Il secondo ruolo è l’assistenza materiale e umanitaria chiamata Fuse-gyou. Si basa sul concetti di jihi, che si traduce con i termini “misericordia” e “compassione”, che nel Buddhismo significa alleviare le sofferenze e dare la felicità.
Si può dire che il significato di jihi, si avvicina molto al termine cristiano di “amore”.
Nel Buddhismo, ci dobbiamo considerare tutti come non-sostituibili e di conseguenza anche gli altri sono non-sostituibili e devono essere trattati come tali. Credo sia superfluo dire che nelle zone colpite sono necessari ancora altri aiuti e le religioni possono fare molto.
Il terzo ruolo consiste nel dare aiuto alle persone perché possano avere una visione chiara della vita e della morte.
Purtroppo nella società odierna si passa sempre meno tempo con le persone in fin di vita, perché ci affidiamo molto alle tecniche mediche avanzate, al miglioramento della sanità e perché le famiglie non sono più come quelle di un tempo, che erano allargate. Infatti un tempo la morte stessa era qualcosa di più vicino alle persone.
Dal momento che abbiamo ricevuto la vita, verrà un giorno in cui moriremo. Nel buddhismo è chiamato shogyou mujou, ma finché stiamo bene o non ci capita nulla, il concetto di morte è qualcosa di molto astratto e lontano da noi.
Si discute molto sui problemi sociali, etici e religiosi come l’aborto, la cura dei malati terminali, la morte celebrale, il trapianto di organi e l’eutanasia, ma sono argomenti che non sono trattati in modo personale e considerati come problemi che riguardano noi, singoli individui.
La morte è la fine di qualsiasi tipo di legame sociale, il distacco dai propri cari e da sé stessi, è anche paura, sfiducia e dolore.
Nel Buddhismo la morte e anche la vita, strettamente connessa con la morte, sono considerati come delle grandi sofferenze. Non sappiamo quando ci coglierà la morte. Può essere ancora lontano, come nell’immediato. Ed è proprio per questo che è necessario dare un significato sia alla vita che alla morte e in questo la religione veste un ruolo importante.
Ad esempio, un malato terminale di tumore che rifiuta le cure indicate dal medico e preferisce vivere la vita che gli rimane, è una persona che fa un’azione basata sul proprio modo di concepire la vita e la morte. Accettare la propria morte e vivere con coraggio, speranza e sentendo la salvezza, significa in primis “percepire” il proprio essere. In altri termini credo che significhi sentire pienamente la gratitudine per la vita ricevuta, sulla base della fiducia, del legame, della premura e gratitudine verso tutti coloro che sono vicini.
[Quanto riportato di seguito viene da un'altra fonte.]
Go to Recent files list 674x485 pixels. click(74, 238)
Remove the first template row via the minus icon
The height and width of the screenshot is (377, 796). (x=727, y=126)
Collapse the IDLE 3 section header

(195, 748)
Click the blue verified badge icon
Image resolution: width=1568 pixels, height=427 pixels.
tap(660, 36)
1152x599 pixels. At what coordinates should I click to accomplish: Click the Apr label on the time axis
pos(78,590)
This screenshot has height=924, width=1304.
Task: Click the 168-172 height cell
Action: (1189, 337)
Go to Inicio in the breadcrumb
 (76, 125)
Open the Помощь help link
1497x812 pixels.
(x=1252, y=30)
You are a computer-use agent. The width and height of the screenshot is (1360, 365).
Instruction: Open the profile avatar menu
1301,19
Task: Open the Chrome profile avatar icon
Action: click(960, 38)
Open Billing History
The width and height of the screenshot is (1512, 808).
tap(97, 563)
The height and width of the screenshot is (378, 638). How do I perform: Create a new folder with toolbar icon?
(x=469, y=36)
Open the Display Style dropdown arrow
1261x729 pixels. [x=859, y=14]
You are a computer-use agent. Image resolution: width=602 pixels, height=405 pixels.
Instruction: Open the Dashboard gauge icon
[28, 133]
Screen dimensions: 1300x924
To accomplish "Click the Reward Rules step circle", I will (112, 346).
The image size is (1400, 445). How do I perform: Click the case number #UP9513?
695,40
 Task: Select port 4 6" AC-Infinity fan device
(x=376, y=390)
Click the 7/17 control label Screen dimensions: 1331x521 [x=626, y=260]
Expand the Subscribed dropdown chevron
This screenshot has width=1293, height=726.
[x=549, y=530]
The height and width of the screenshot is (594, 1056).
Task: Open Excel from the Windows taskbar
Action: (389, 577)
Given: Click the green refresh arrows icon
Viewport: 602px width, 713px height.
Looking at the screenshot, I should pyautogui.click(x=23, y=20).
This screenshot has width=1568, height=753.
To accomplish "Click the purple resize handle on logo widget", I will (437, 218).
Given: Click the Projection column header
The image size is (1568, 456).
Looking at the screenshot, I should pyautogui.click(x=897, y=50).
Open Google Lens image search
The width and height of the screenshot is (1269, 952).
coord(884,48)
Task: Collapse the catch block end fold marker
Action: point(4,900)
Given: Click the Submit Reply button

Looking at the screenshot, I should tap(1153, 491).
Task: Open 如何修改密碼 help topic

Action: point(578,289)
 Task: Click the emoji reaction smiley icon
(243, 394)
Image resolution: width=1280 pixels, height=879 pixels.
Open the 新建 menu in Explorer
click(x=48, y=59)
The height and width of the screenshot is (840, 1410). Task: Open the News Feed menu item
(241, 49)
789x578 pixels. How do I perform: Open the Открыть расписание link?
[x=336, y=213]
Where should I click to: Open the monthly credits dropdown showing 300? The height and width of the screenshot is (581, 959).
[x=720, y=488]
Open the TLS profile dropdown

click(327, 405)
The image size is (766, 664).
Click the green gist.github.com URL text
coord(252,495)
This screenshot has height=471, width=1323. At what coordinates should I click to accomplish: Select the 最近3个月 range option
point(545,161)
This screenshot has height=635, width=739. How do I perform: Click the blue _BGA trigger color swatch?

Coltivare il significato della vita e della morte, significa apprezzarla pienamente. In altre parole, dovremmo considerare la morte come parte integrante della nostra vita senza considerarla come qualcosa di meramente negativo. Anzi, proprio per questa vicinanza della morte, dovremmo diventare più grati della vita, più grati a tutti coloro che ci sono accanto e dovremmo vivere apprezzando ogni singolo istante.
Credo che questo concetto sia universale in tutte le religioni.
Di fronte a questa tragedia, dovremmo porci seriamente di fronte alla vita e alla morte e credo che le religioni possano avere un ruolo e un impegno molto importanti.
Vi ringrazio per il prezioso ascolto.